→ **EXERCISE PROMPT**
Reproduce the entries below, please. Keep every character the same.

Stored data
=== Begin Enclosure ===

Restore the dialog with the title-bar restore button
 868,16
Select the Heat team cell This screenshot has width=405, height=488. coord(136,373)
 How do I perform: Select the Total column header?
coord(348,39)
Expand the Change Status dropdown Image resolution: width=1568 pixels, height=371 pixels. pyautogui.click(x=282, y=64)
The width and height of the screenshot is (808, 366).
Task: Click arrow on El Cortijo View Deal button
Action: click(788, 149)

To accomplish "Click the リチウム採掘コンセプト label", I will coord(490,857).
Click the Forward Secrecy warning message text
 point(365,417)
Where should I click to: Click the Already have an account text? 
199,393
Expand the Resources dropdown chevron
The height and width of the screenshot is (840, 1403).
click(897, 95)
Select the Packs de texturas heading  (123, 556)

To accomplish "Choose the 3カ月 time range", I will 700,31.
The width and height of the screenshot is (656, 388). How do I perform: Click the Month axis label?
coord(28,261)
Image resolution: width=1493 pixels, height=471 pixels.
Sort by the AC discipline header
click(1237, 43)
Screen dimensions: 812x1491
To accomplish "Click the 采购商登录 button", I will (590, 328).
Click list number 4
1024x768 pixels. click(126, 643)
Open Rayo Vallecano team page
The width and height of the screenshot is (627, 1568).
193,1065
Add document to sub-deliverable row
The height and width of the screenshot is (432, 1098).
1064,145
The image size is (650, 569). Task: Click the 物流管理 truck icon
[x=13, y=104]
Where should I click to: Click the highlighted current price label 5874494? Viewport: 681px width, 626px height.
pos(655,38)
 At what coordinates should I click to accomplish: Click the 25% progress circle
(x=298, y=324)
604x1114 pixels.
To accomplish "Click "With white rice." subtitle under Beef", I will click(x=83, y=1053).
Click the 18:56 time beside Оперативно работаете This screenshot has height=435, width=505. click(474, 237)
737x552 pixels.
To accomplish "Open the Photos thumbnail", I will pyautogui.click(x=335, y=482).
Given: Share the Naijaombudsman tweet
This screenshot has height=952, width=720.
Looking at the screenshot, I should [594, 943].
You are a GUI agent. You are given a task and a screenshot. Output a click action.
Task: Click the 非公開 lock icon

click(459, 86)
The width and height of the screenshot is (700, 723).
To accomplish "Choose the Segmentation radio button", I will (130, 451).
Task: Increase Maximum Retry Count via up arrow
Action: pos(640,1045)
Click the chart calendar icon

=== End Enclosure ===

→ **ANSWER FOR THIS EXERCISE**
Restore the dialog with the title-bar restore button
 868,16
Select the Heat team cell This screenshot has width=405, height=488. coord(136,373)
 How do I perform: Select the Total column header?
coord(348,39)
Expand the Change Status dropdown Image resolution: width=1568 pixels, height=371 pixels. pyautogui.click(x=282, y=64)
The width and height of the screenshot is (808, 366).
Task: Click arrow on El Cortijo View Deal button
Action: click(788, 149)

To accomplish "Click the リチウム採掘コンセプト label", I will coord(490,857).
Click the Forward Secrecy warning message text
 point(365,417)
Where should I click to: Click the Already have an account text? 
199,393
Expand the Resources dropdown chevron
The height and width of the screenshot is (840, 1403).
click(897, 95)
Select the Packs de texturas heading  (123, 556)

To accomplish "Choose the 3カ月 time range", I will 700,31.
The width and height of the screenshot is (656, 388). How do I perform: Click the Month axis label?
coord(28,261)
Image resolution: width=1493 pixels, height=471 pixels.
Sort by the AC discipline header
click(1237, 43)
Screen dimensions: 812x1491
To accomplish "Click the 采购商登录 button", I will (590, 328).
Click list number 4
1024x768 pixels. click(126, 643)
Open Rayo Vallecano team page
The width and height of the screenshot is (627, 1568).
193,1065
Add document to sub-deliverable row
The height and width of the screenshot is (432, 1098).
1064,145
The image size is (650, 569). Task: Click the 物流管理 truck icon
[x=13, y=104]
Where should I click to: Click the highlighted current price label 5874494? Viewport: 681px width, 626px height.
pos(655,38)
 At what coordinates should I click to accomplish: Click the 25% progress circle
(x=298, y=324)
604x1114 pixels.
To accomplish "Click "With white rice." subtitle under Beef", I will click(x=83, y=1053).
Click the 18:56 time beside Оперативно работаете This screenshot has height=435, width=505. click(474, 237)
737x552 pixels.
To accomplish "Open the Photos thumbnail", I will pyautogui.click(x=335, y=482).
Given: Share the Naijaombudsman tweet
This screenshot has height=952, width=720.
Looking at the screenshot, I should [594, 943].
You are a GUI agent. You are given a task and a screenshot. Output a click action.
Task: Click the 非公開 lock icon

click(459, 86)
The width and height of the screenshot is (700, 723).
To accomplish "Choose the Segmentation radio button", I will (130, 451).
Task: Increase Maximum Retry Count via up arrow
Action: pos(640,1045)
Click the chart calendar icon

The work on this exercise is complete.